Vanadium phosphate catalysts (V-P-O) have been widely studied for the selective oxidation of n-butane to maleic anhydride (MA). Vanadyl pyrophosphate, (VO)2P2O7, is believed to be the key active phase for the selective oxidation of n-butane. This phase is typically derived from the precursor VOHPO4.0.5H2O through topotactic transformation. Ellison et al. reported that refluxing VOPO4•2H2O with 3-octanol produces VO(H2PO4)2 phase. VO(H2PO4)2, has been classified as an impurity formed during the preparation of the catalyst precursor VOHPO4•0.5H2O. This phase displays distinctive cuboidal particles about 10μ in size and with a low surface area of ca. 2 m2/g. In this study V-P-O materials were prepared from the VOPO4•2H2O as starting materials using 3-octanol as solvent.
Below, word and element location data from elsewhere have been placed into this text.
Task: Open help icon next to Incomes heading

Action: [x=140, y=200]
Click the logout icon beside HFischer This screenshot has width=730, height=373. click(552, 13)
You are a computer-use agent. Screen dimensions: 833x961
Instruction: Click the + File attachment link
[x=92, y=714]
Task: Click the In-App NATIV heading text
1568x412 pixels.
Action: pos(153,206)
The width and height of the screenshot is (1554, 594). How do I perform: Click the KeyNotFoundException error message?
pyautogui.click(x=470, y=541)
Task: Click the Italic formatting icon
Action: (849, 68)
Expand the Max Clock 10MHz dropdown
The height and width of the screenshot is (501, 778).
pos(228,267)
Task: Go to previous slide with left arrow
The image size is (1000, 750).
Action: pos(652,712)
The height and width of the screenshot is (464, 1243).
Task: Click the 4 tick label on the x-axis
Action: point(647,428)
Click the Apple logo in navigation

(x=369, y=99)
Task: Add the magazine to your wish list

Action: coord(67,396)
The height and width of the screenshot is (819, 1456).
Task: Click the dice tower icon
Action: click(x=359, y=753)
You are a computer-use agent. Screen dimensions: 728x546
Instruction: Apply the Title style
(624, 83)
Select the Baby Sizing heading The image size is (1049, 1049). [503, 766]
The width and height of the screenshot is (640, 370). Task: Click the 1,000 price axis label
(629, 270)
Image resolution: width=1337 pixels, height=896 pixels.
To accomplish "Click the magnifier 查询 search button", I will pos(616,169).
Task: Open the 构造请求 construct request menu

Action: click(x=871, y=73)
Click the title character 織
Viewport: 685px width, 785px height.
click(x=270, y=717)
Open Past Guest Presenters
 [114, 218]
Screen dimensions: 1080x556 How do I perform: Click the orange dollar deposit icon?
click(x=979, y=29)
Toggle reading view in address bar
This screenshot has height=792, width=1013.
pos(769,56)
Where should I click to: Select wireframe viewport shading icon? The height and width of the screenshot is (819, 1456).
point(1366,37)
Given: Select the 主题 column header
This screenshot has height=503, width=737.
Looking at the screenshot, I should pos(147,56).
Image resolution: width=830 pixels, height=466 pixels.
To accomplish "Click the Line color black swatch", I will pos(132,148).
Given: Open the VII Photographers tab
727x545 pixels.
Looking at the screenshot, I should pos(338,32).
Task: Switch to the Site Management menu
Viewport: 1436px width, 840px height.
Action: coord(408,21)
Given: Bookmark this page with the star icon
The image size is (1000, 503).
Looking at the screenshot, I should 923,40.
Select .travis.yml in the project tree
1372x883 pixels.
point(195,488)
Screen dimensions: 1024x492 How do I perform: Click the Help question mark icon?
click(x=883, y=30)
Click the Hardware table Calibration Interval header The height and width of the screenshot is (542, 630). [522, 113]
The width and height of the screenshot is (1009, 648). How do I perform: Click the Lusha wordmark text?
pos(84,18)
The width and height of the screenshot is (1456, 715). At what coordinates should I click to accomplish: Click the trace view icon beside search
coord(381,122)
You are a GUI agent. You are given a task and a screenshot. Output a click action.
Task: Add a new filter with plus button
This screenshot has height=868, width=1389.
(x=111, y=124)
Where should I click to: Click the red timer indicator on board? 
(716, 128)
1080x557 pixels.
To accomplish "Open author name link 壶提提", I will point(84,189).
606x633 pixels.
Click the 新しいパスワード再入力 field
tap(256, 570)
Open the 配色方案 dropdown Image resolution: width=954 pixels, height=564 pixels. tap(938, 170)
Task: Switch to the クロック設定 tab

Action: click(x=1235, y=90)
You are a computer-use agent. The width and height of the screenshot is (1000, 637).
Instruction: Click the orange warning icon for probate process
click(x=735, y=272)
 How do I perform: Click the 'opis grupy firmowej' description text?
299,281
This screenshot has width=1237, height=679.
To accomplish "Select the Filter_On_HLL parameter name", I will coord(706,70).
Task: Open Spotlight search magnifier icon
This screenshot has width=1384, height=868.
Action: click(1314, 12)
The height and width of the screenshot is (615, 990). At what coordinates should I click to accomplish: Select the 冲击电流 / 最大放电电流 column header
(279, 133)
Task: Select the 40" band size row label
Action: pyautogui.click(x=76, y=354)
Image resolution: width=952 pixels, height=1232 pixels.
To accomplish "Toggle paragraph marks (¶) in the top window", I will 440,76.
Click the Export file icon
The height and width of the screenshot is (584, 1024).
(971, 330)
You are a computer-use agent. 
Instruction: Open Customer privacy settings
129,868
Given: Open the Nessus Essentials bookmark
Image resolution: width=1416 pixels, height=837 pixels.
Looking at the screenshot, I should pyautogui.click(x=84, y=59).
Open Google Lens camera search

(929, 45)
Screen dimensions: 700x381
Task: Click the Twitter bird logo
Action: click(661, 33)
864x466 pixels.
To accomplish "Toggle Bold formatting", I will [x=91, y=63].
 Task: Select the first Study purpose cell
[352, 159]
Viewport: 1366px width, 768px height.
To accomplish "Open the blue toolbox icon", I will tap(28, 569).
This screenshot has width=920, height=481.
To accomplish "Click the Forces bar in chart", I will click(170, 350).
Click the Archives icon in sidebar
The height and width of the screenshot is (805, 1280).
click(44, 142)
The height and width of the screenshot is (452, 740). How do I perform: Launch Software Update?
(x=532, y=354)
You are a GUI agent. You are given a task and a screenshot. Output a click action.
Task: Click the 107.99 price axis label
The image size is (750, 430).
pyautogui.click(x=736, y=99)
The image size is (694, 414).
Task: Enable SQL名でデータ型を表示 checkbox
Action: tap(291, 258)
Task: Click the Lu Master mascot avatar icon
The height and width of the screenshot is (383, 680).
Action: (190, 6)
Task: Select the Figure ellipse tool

Where 3-octanol was used at reflux temperature the recovered material was VO(H2PO4)2. The addition of hemi-hydrate (0.05 g) in this instance yielded mixed phase material of VO(H2PO4)2 and VOHPO4•0.5H2O for short reaction time. Performing a standard preparation in 3-octanol followed by addition of a seed resulted predominantly VOHPO4•0.5H2O phase. Studying the reaction with time confirmed transformation of VO(H2PO4)2 phase to the catalyst precursor VOHPO4•0.5H2O with time in the presence of hemi-hydrate seeds, which is contrary to previous reports.